EXERCISE INSTRUCTIONS. Recast the records below as a numbered list with one entry per line, leaving out the blank lines.

## BEGIN RECORDS FOR THE TASK

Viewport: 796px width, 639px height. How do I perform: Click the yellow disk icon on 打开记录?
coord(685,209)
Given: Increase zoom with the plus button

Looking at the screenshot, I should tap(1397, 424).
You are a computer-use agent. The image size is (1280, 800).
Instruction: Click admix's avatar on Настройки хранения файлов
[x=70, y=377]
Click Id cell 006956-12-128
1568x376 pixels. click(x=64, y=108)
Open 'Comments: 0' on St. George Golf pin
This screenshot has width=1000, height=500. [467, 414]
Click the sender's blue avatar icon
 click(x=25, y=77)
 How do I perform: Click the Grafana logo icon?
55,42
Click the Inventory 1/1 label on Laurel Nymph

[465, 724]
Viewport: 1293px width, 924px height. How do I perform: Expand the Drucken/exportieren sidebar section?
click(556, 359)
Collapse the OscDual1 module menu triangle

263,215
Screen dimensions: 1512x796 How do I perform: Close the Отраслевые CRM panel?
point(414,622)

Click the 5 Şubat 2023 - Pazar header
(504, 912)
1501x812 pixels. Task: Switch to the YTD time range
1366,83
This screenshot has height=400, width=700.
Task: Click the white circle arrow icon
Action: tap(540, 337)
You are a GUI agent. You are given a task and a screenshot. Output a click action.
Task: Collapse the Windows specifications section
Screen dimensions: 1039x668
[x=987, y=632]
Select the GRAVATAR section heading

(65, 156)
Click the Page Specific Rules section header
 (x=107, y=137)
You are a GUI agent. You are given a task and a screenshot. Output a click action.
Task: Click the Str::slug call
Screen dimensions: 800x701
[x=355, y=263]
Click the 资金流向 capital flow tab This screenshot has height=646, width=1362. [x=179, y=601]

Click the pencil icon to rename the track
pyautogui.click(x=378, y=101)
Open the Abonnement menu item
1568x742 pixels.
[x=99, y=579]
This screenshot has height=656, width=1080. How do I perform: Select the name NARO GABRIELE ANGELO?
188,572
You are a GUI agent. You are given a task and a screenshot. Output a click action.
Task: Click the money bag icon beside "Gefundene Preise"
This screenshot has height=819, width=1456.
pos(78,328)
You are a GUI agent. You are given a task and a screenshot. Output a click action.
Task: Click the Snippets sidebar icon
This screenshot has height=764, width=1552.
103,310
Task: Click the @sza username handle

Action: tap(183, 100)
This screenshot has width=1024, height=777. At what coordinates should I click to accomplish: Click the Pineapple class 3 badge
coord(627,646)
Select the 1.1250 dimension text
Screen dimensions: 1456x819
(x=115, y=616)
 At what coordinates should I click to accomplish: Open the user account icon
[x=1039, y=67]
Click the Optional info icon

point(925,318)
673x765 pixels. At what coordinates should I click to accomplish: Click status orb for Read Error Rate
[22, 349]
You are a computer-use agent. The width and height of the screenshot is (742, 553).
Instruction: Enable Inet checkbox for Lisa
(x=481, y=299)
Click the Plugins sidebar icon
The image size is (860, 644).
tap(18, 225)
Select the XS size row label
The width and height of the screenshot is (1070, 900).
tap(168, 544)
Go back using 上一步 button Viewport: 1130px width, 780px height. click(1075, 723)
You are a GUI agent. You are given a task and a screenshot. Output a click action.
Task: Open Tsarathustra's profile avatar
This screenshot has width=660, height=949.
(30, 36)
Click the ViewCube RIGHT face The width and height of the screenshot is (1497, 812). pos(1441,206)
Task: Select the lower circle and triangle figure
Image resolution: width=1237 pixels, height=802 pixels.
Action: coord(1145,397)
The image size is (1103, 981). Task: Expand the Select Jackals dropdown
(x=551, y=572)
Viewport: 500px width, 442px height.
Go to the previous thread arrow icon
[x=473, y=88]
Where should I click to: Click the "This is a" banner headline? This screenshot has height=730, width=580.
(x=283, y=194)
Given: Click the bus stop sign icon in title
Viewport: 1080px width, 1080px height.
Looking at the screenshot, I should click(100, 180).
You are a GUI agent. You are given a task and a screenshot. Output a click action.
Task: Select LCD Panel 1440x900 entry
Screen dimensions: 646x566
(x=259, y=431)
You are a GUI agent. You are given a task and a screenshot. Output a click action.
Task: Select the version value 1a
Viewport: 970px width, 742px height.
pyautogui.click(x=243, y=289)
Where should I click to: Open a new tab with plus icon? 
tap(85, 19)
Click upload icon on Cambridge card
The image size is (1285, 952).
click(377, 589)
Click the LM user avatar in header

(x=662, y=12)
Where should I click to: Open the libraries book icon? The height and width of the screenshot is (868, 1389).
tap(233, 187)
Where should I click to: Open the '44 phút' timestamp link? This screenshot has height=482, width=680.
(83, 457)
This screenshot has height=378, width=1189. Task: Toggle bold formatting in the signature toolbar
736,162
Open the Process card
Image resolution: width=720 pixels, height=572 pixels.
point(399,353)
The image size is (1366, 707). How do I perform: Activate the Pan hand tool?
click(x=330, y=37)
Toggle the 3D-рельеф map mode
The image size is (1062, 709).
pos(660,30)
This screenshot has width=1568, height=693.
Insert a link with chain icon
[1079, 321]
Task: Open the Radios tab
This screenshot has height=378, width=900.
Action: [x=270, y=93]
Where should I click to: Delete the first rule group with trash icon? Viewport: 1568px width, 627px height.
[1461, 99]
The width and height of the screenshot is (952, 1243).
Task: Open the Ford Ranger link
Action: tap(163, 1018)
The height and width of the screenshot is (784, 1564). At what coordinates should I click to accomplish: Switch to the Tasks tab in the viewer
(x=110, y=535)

## END RECORDS FOR THE TASK

RESPONSE TO THIS EXERCISE.
1. Viewport: 796px width, 639px height. How do I perform: Click the yellow disk icon on 打开记录?
2. coord(685,209)
3. Given: Increase zoom with the plus button
4. Looking at the screenshot, I should tap(1397, 424).
5. You are a computer-use agent. The image size is (1280, 800).
6. Instruction: Click admix's avatar on Настройки хранения файлов
7. [x=70, y=377]
8. Click Id cell 006956-12-128
9. 1568x376 pixels. click(x=64, y=108)
10. Open 'Comments: 0' on St. George Golf pin
11. This screenshot has width=1000, height=500. [467, 414]
12. Click the sender's blue avatar icon
13.  click(x=25, y=77)
14.  How do I perform: Click the Grafana logo icon?
15. 55,42
16. Click the Inventory 1/1 label on Laurel Nymph
17. [465, 724]
18. Viewport: 1293px width, 924px height. How do I perform: Expand the Drucken/exportieren sidebar section?
19. click(556, 359)
20. Collapse the OscDual1 module menu triangle
21. 263,215
22. Screen dimensions: 1512x796 How do I perform: Close the Отраслевые CRM panel?
23. point(414,622)
24. Click the 5 Şubat 2023 - Pazar header
25. (504, 912)
26. 1501x812 pixels. Task: Switch to the YTD time range
27. 1366,83
28. This screenshot has height=400, width=700.
29. Task: Click the white circle arrow icon
30. Action: tap(540, 337)
31. You are a GUI agent. You are given a task and a screenshot. Output a click action.
32. Task: Collapse the Windows specifications section
33. Screen dimensions: 1039x668
34. [x=987, y=632]
35. Select the GRAVATAR section heading
36. (65, 156)
37. Click the Page Specific Rules section header
38.  (x=107, y=137)
39. You are a GUI agent. You are given a task and a screenshot. Output a click action.
40. Task: Click the Str::slug call
41. Screen dimensions: 800x701
42. [x=355, y=263]
43. Click the 资金流向 capital flow tab This screenshot has height=646, width=1362. [x=179, y=601]
44. Click the pencil icon to rename the track
45. pyautogui.click(x=378, y=101)
46. Open the Abonnement menu item
47. 1568x742 pixels.
48. [x=99, y=579]
49. This screenshot has height=656, width=1080. How do I perform: Select the name NARO GABRIELE ANGELO?
50. 188,572
51. You are a GUI agent. You are given a task and a screenshot. Output a click action.
52. Task: Click the money bag icon beside "Gefundene Preise"
53. This screenshot has height=819, width=1456.
54. pos(78,328)
55. You are a GUI agent. You are given a task and a screenshot. Output a click action.
56. Task: Click the Snippets sidebar icon
57. This screenshot has height=764, width=1552.
58. 103,310
59. Task: Click the @sza username handle
60. Action: tap(183, 100)
61. This screenshot has width=1024, height=777. At what coordinates should I click to accomplish: Click the Pineapple class 3 badge
62. coord(627,646)
63. Select the 1.1250 dimension text
64. Screen dimensions: 1456x819
65. (x=115, y=616)
66.  At what coordinates should I click to accomplish: Open the user account icon
67. [x=1039, y=67]
68. Click the Optional info icon
69. point(925,318)
70. 673x765 pixels. At what coordinates should I click to accomplish: Click status orb for Read Error Rate
71. [22, 349]
72. You are a computer-use agent. The width and height of the screenshot is (742, 553).
73. Instruction: Enable Inet checkbox for Lisa
74. (x=481, y=299)
75. Click the Plugins sidebar icon
76. The image size is (860, 644).
77. tap(18, 225)
78. Select the XS size row label
79. The width and height of the screenshot is (1070, 900).
80. tap(168, 544)
81. Go back using 上一步 button Viewport: 1130px width, 780px height. click(1075, 723)
82. You are a GUI agent. You are given a task and a screenshot. Output a click action.
83. Task: Open Tsarathustra's profile avatar
84. This screenshot has width=660, height=949.
85. (30, 36)
86. Click the ViewCube RIGHT face The width and height of the screenshot is (1497, 812). pos(1441,206)
87. Task: Select the lower circle and triangle figure
88. Image resolution: width=1237 pixels, height=802 pixels.
89. Action: coord(1145,397)
90. The image size is (1103, 981). Task: Expand the Select Jackals dropdown
91. (x=551, y=572)
92. Viewport: 500px width, 442px height.
93. Go to the previous thread arrow icon
94. [x=473, y=88]
95. Where should I click to: Click the "This is a" banner headline? This screenshot has height=730, width=580.
96. (x=283, y=194)
97. Given: Click the bus stop sign icon in title
98. Viewport: 1080px width, 1080px height.
99. Looking at the screenshot, I should click(100, 180).
100. You are a GUI agent. You are given a task and a screenshot. Output a click action.
101. Task: Select LCD Panel 1440x900 entry
102. Screen dimensions: 646x566
103. (x=259, y=431)
104. You are a GUI agent. You are given a task and a screenshot. Output a click action.
105. Task: Select the version value 1a
106. Viewport: 970px width, 742px height.
107. pyautogui.click(x=243, y=289)
108. Where should I click to: Open a new tab with plus icon? 
109. tap(85, 19)
110. Click upload icon on Cambridge card
111. The image size is (1285, 952).
112. click(377, 589)
113. Click the LM user avatar in header
114. (x=662, y=12)
115. Where should I click to: Open the libraries book icon? The height and width of the screenshot is (868, 1389).
116. tap(233, 187)
117. Where should I click to: Open the '44 phút' timestamp link? This screenshot has height=482, width=680.
118. (83, 457)
119. This screenshot has height=378, width=1189. Task: Toggle bold formatting in the signature toolbar
120. 736,162
121. Open the Process card
122. Image resolution: width=720 pixels, height=572 pixels.
123. point(399,353)
124. The image size is (1366, 707). How do I perform: Activate the Pan hand tool?
125. click(x=330, y=37)
126. Toggle the 3D-рельеф map mode
127. The image size is (1062, 709).
128. pos(660,30)
129. This screenshot has width=1568, height=693.
130. Insert a link with chain icon
131. [1079, 321]
132. Task: Open the Radios tab
133. This screenshot has height=378, width=900.
134. Action: [x=270, y=93]
135. Where should I click to: Delete the first rule group with trash icon? Viewport: 1568px width, 627px height.
136. [1461, 99]
137. The width and height of the screenshot is (952, 1243).
138. Task: Open the Ford Ranger link
139. Action: tap(163, 1018)
140. The height and width of the screenshot is (784, 1564). At what coordinates should I click to accomplish: Switch to the Tasks tab in the viewer
141. (x=110, y=535)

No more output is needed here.